* [Written task] Reproduce every line of the records below word for word, leaving out the pictures.

□ □ □ □ □

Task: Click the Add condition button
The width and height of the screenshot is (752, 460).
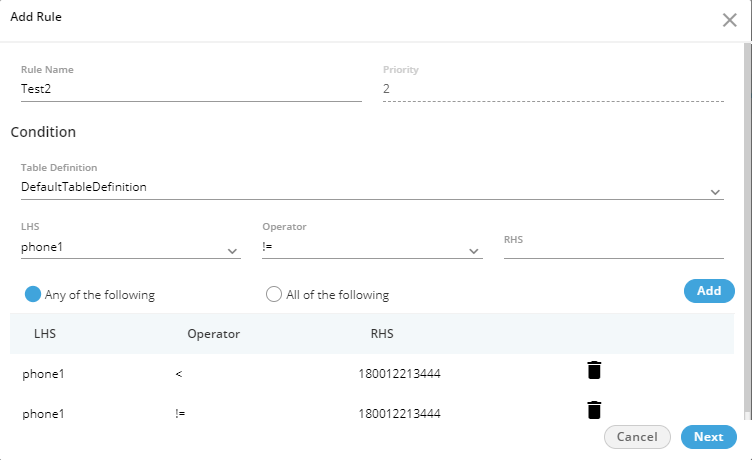Action: (708, 291)
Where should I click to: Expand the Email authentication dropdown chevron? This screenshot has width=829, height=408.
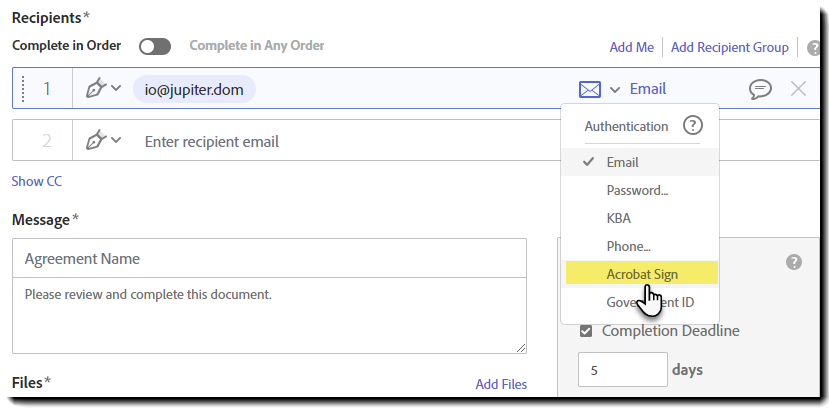tap(615, 89)
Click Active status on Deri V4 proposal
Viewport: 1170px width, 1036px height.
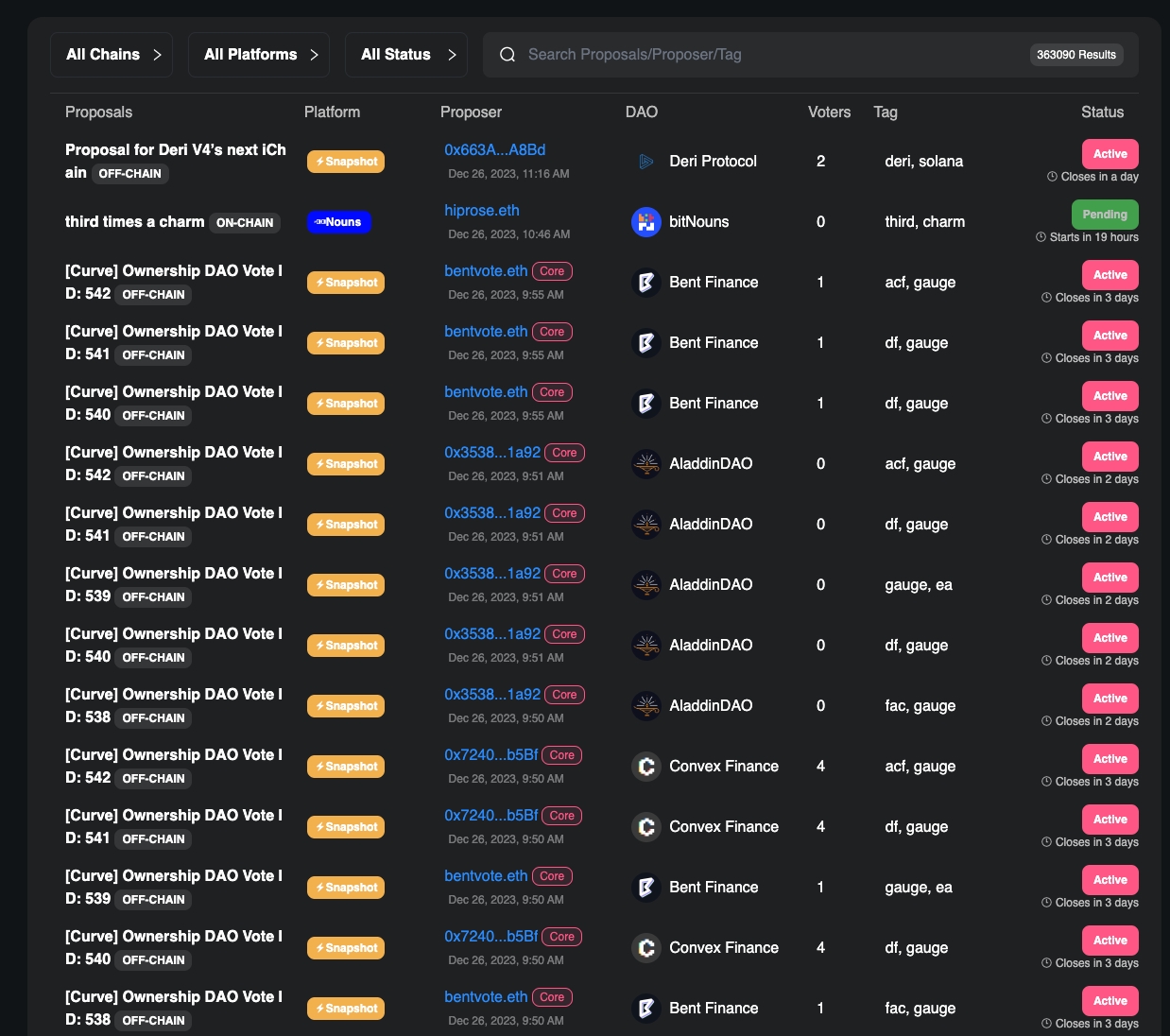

□ □ □ □ □

* [The solution]
Task: Click the Add condition button
The width and height of the screenshot is (752, 460).
Action: (708, 291)
Where should I click to: Expand the Email authentication dropdown chevron? This screenshot has width=829, height=408.
tap(615, 89)
Click Active status on Deri V4 proposal
Viewport: 1170px width, 1036px height.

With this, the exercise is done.